The 2-nitro-1-(2,5-dimethoxyphenyl)ethane isolated above was added to a suspension of 2g 5%Pd/C in 50 ml EtOH (which had been treated with hydrogen under 4 bar pressure at 55°C for 10 minutes) followed by 15 ml GAA and 20 ml water. The pressure was kept at 5 bar for three hours and the temperature at 55°C. The reactor was opened and the catalyst removed by filtration then the EtOH was distilled away under reduced pressure. The remaining solution was extracted with 2x30 ml toluene, saturated with NaCl then the pH was raised to 14 and the amine isolated by extraction with 2x30 ml toluene. The organic phase was dried over MgSO4 and the solvent removed by distillation under reduced pressure leaving 2C-H as a slightly yellow oil. The amine was dissolved in EtOAc and acidified to pH 4 with 5N HCl/IPA and the hydrochloride isolated by filtration and dried to constant weight. Yield 7,8 g (36 mmol, 78%) 2C-H*HCl as white crystals.

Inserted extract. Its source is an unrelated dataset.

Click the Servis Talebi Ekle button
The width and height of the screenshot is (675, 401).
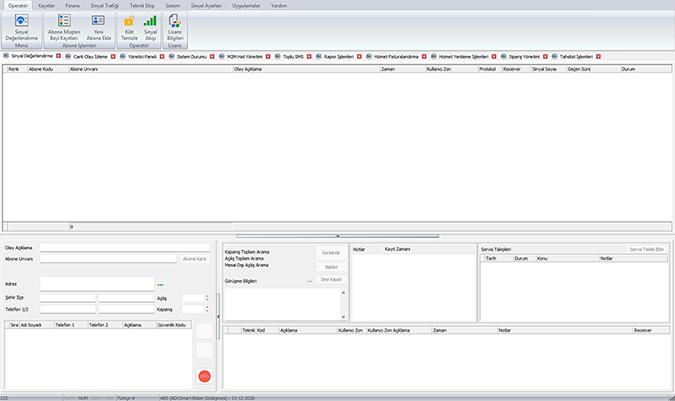coord(646,248)
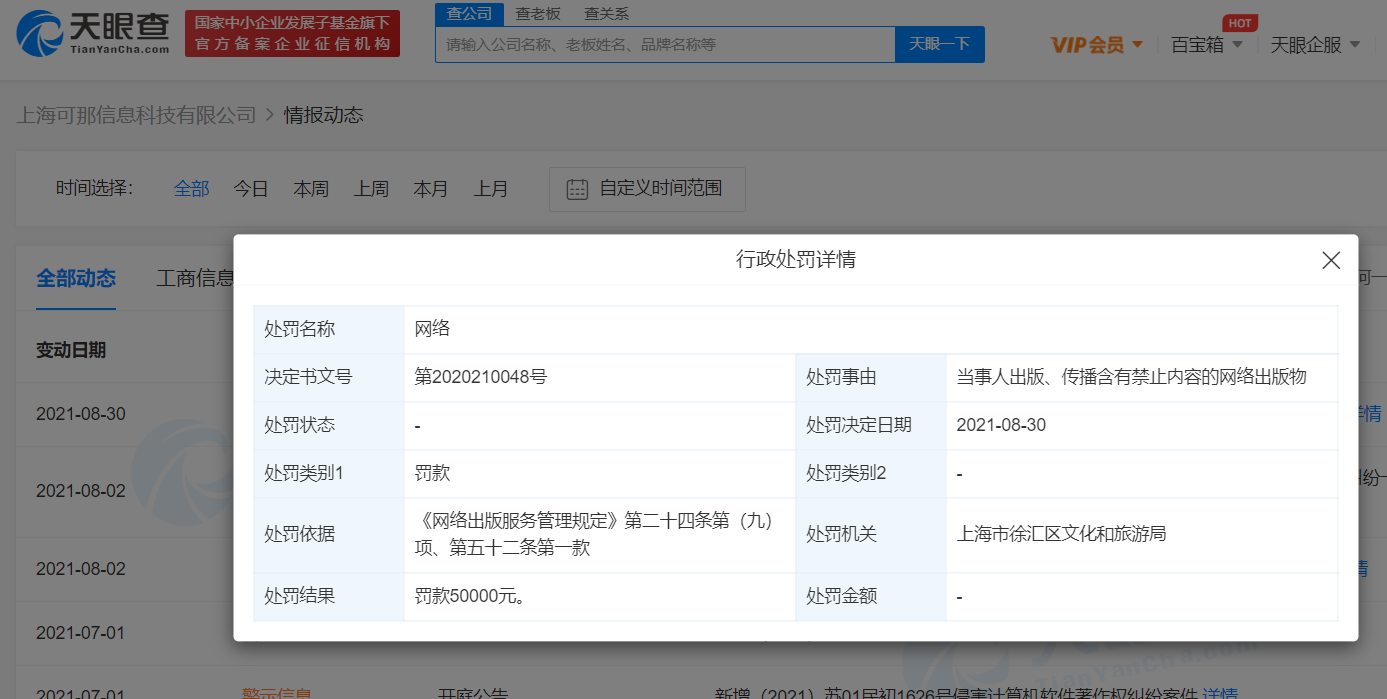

[1] The reaction is so quick that the addition of NaOH to stablize the borohydride solution is not necessary.
[2] 1,25 Mol eq. borohydride was used to reduce the nitrostyrene. I believe less borohydride can be used since so much was left after the reaction was over as evidenced during acidification. About 1,05-1,1 mol eq. is probably enough.


Rhodium

  • Guest
Impressive!
« Reply #37 on: July 27, 2003, 10:27:00 PM »
If you continue to improve the synthesis of 2C-H at the same rate as you have been doing the past year, I believe that before the spring of 2005 the 2C-H will practically synthesize itself already when storing the reagents close to each other in an unventilated room  ;)

pHarmacist

  • Guest
Not only 2C-H
« Reply #38 on: July 28, 2003, 03:42:00 PM »
Not only 2C-H but even the fully active 2C-C since 2C-H.HCl is obtained and he menaged to get 2C-C from 2C-H.HCl according to another superb hall-of-fame BariumTM writeup...


Tricky

  • Guest
Please help with rxn, mentioned above.
« Reply #39 on: October 03, 2003, 03:30:00 PM »
Hi, bees!
SWIT got problem with wet reduction of 2,5DMNS.

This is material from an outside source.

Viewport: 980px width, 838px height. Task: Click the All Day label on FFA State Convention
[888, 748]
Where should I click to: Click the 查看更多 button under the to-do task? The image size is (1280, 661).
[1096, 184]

Last night he did rxn, which was recommended by Barium:


10,5 g (50 mmol) 2,5-dimethoxy-beta-nitrostyrene was added during 5 minutes to a solution of 2,4 g  (63 mmol, 1,25 mol eq.) sodium borohydride in 50 ml water and 25 ml IPA. The temperature rose from 20 to 50°C while the orange color faded to a slightly yellow...
The mixture turn deep yellow, not slightly. It was stirred about 20 minutes, and then 2N HCl was added till pH=4, after this step SWIT had 2 layer: water-layer and deep orange oil, which collected on the bottom of beaker... Trying to separate this oil gave him a tar  :(  
Please, help.
What did he do wrong? May bee one need to stir solution more long or what???